On 26th of February, a breaking news was published on the official website of the state of Connecticut. The post explains that over a dozen Connecticut’s state agencies suffered a cyber attack late Friday afternoon.
State’s security team was informed of the incident the same day and received statements, claiming that it was no ordinary cyber attack, but an invasion of a ransomware virus. Much to our surprise, it was no random crypto-malware: WannaCry virus was determined to be the infection, attacking Connecticut’s state organizations.
Speaking of WannaCry ransomware, we cannot state that the infection had completely disappeared. There had been incidents when researchers suspected WannaCry to be spread, but massive or global events were not detected. However, United States and a bunch of other security agencies have officially attributed WannaCry to North Korea: is the attack against Connecticut a response to these allegations? It might be.
WannaCry virus infected 160 devices, belonging to Connecticut’s state agencies
The IT staffs of disrupted agencies had managed to contain the malware by Sunday night. Most of the computers did not suffer fatal damages as the agencies had made some cautionary arrangements beforehand. While most of the computers, owned by attacked agencies, had proper antivirus software and regular patching, clearly some devices were left behind. Surprisingly, specialists are suggesting that no files were encrypted or stolen during this attack. This makes the attack all the more bizarre.

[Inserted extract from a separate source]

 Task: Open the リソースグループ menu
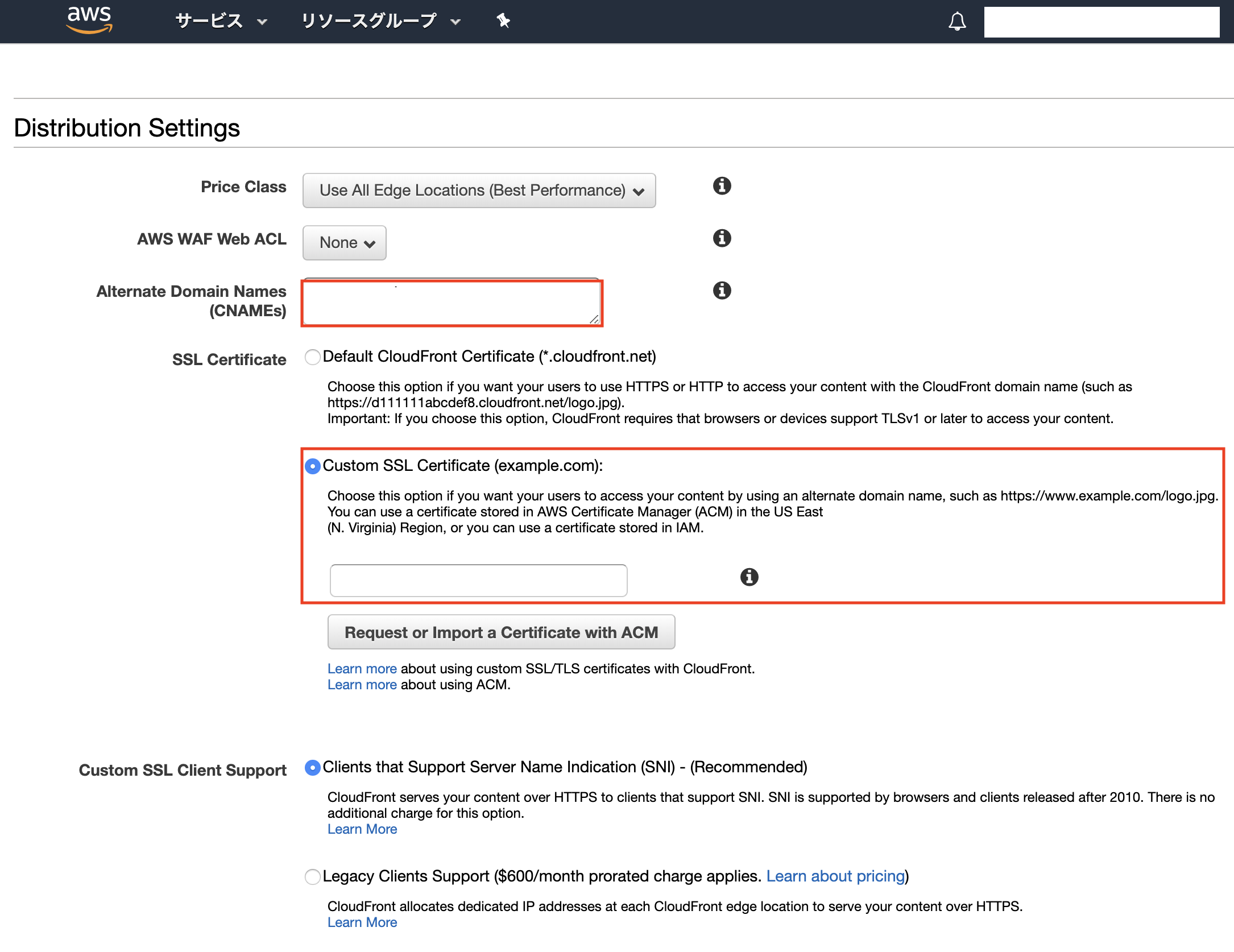[x=380, y=21]
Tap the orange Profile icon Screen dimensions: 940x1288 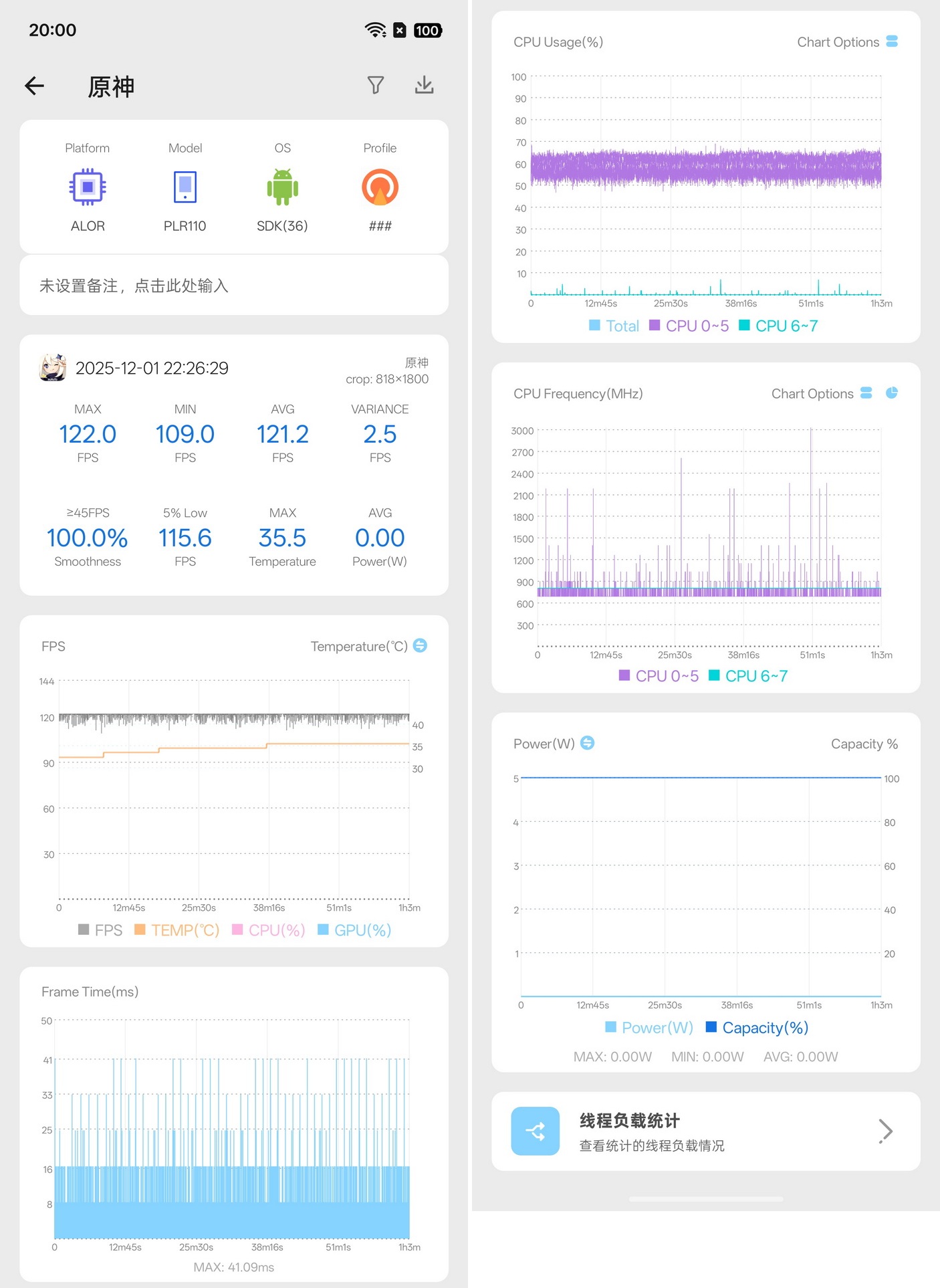pos(380,187)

IT specialists are working hard to investigate the incident further. The goal, of course, is to find out the details of the cyber attack and possible objectives that the hackers might have had in mind. It might have been a simple wake-up call from hackers, stating that they are about to come back with another global attack, compromising computers in over one hundred countries.
Even though the 12 compromised state agencies were working normally on Monday, this does not mean that the WannaCry attack did not leave any negative impact on infected devices. As you know, the ransomware exploits EternalBlue and DoublePulsar vulnerabilities in Windows operating systems. Even though these flaws have been fixed by Microsoft, even some state agencies remain ignorant and refuse to update their software.
Security researchers have explained that even though the flaws, exploited by WannaCry virus, have been fixed, this does not mean the end for the infection. Sure, cautious users might have rushed to download the updates for their Windows operating systems, but some might have missed this chance. Therefore, there might be thousands or millions of computer-owners, currently susceptible to WannaCry.